Through Coco, Unkrich had woven an intricately animated tapestry of emotionally provocative and imaginative storytelling, with a thoughtful and affecting exploration of family, culture, remembrance, loss and abandonment, through a vibrant, atmospheric and loving homage to Mexico’s Día de Muertos, visually comparable to the similarly-set 2014 production ‘The Book of Life’. A story of a family’s conflict that transcends the barriers of life and death, approached in an accessible, yet emotionally heartfelt narrative, accompanied by a fantastic musical score that were both catchy and appropriately rooted in the culture the film depicted as opposed to a shameless Adele cameo. The vibrancy of the film’s spiritual setting is most prominently illustrated through its tight, eye-popping beautiful visuals, atmosphere and character designs, enhanced by a varied palette of fluorescent greens, blues, yellows, and oranges. The emphasis on bright and splendorous colour gives off the impression that the Realm of the Dead is not a bleak or imposing graveyard or hellscape of sorts, but rather a lively, sprawling multi-tiered labyrinth of a city that rises from sea-level, connected by bridges, rising towers and various modes of transport and inhabited by equally colourful skeletal celebrities (including a particularly charming tribute to Mexican painter Frida Kahlo!) in a perpetual state of wild jamboree.

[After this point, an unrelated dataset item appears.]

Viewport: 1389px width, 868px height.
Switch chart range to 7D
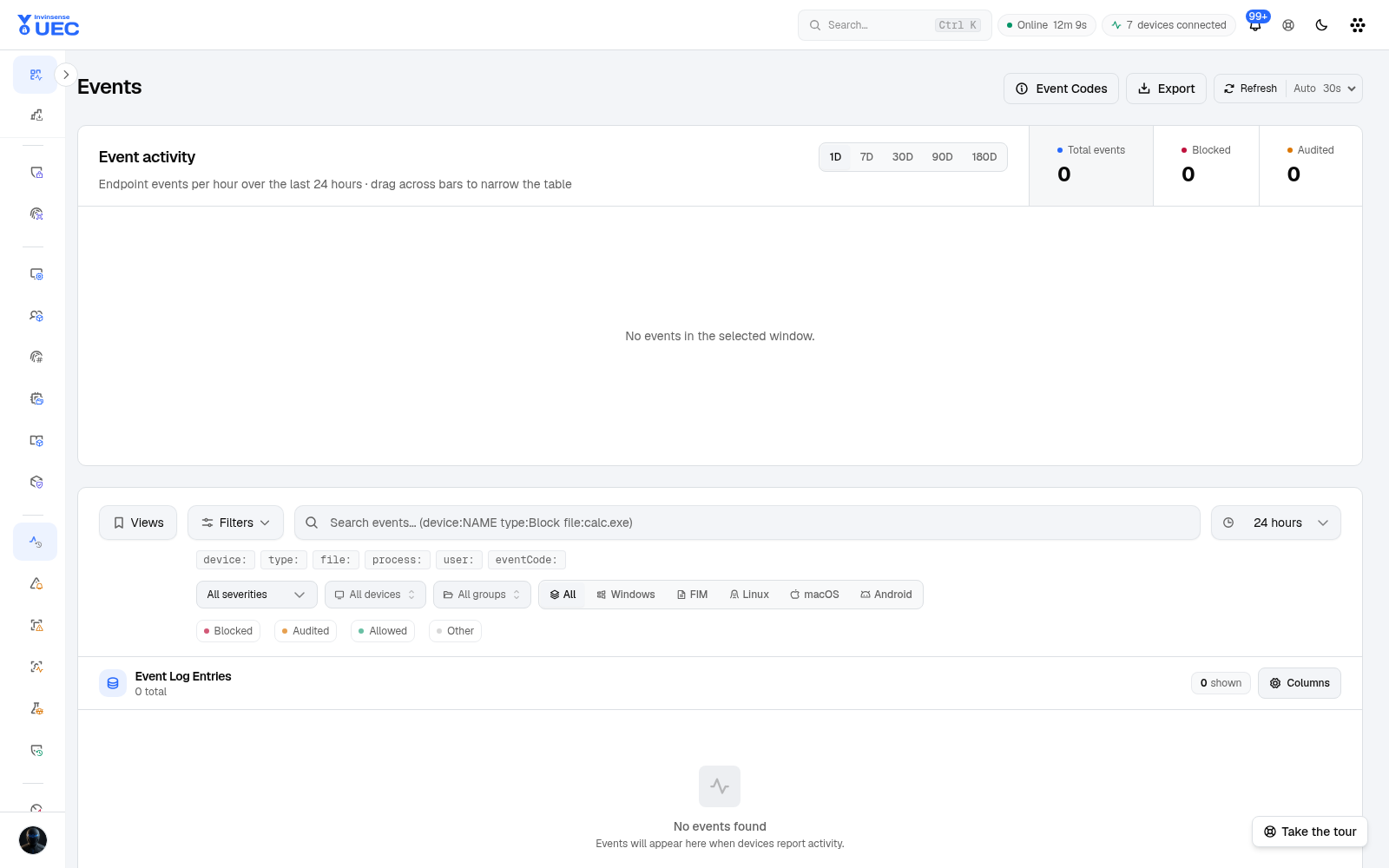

The first half of the film, however is when it’s at its weakest, introducing the audience to yet another tired and clichéd premise of a kid who wants to disobey and run from his strict family and hides secrets from them for such-and-such reason, looks up to a popular celebrity and musician, goes on a wacky adventure through a Miyazaki-esque wonderland and discovers many predictable plot points about his family along the way. Not to go into spoiler territory but as you watch the film, it becomes very easy to point out the obvious plot developments and character arcs that we’ve already seen time and time again in past Disney productions, to the point that it almost becomes a drinking game, a similar problem shared by Moana. Not to say that some of these aren’t well-executed or enjoyable, but it had resulted in several instances of stale characterisation and ultimately predictable plot elements that dragged down the overall narrative and characters in places. The comic relief, taking the form of a Mexican hairless dog named Dante, while not nearly as insufferably vapid as that rooster from Moana, was still a relatively unfunny and unremarkable addition to an otherwise likeable, albeit formulaic cast. These are all minor personal gripes, however that did little to affect my overall enjoyment of the production, although it would be nice to see a contemporary Disney animated production that wasn’t so reliant on repeating tropes and plot elements from previous works.

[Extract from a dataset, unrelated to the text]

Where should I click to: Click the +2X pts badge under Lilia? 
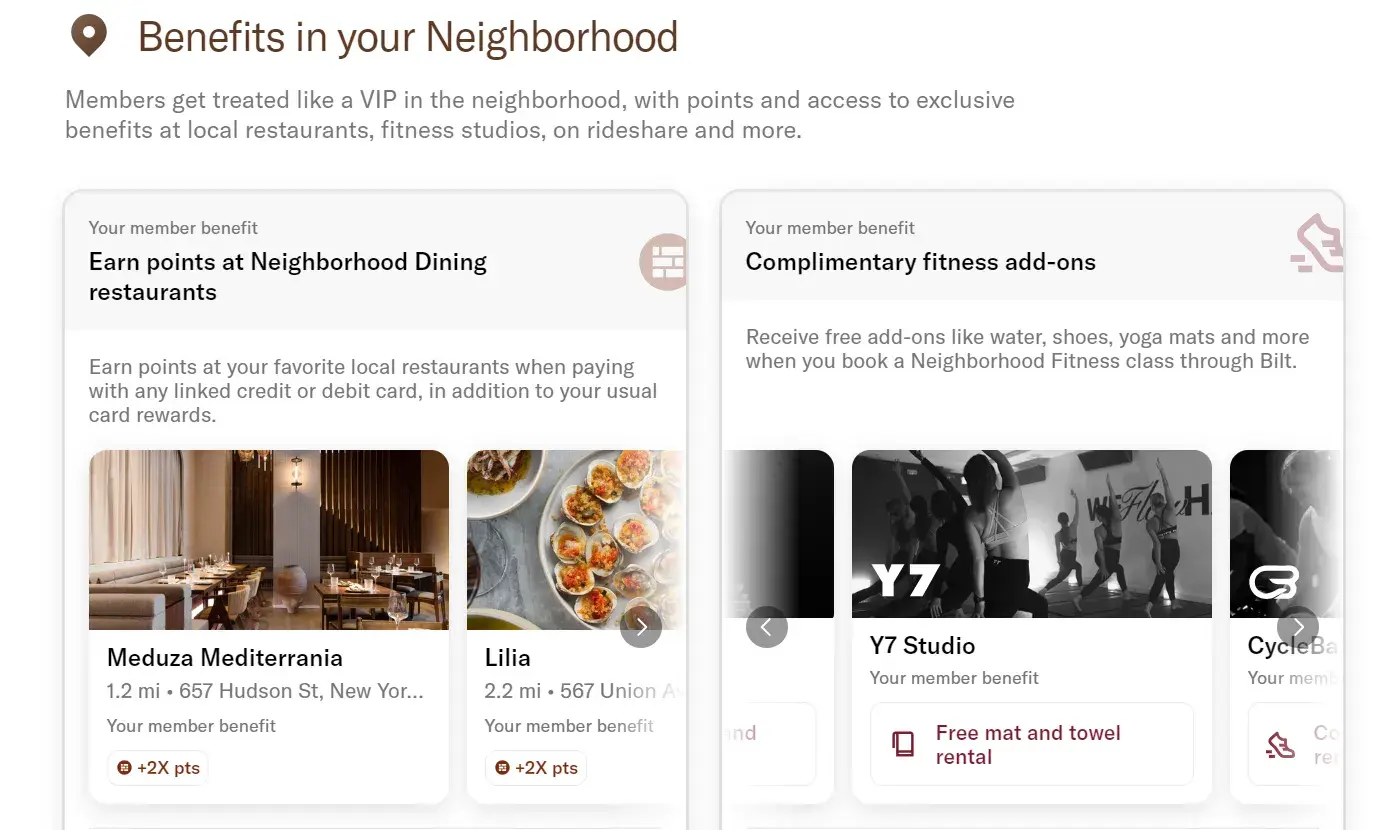coord(536,768)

Where Coco truly shined in terms of emotional tenderness and heart, however, was during its final act which had provided a tear-jerking gut-punch of a final resolution, with a comparable level of emotional torque to that of Unkrich’s previous emotional climax in Toy Story 3 and even, Inside Out. Both a testament to and a permanent reminder that Pixar pulls no punches when it comes to dishing out sob-inspiring heartache to its audiences, no matter their age. The communication of its themes of familial loss, abandonment and forgiveness as well as cultural depictions of death and the afterlife was imaginative enough to offer children an accessible, yet cordial way to process and understand such themes without being talked down to. It speaks to its audience with tenderness and warmth, through both its music and final resolution, that a family’s unity and legacy transcends the realms of life and death. To paraphrase a line from Breaking Bad; ‘la familia es todo’ (family is all).

On a final note, it was a tremendous relief that I didn’t have to suffer through the notoriously dragged out and piss-poor Olaf short that had garnered this film an unfair reputation earlier in it’s release! Glad to know the execs were, at the very least, mindful of the overwhelming backlash it had received in the States, otherwise the 21 minute cynical, corporate franchise-expanding mess would have soured the otherwise fantastic taste and cheapened the sincerity of the heartfelt production that was to follow!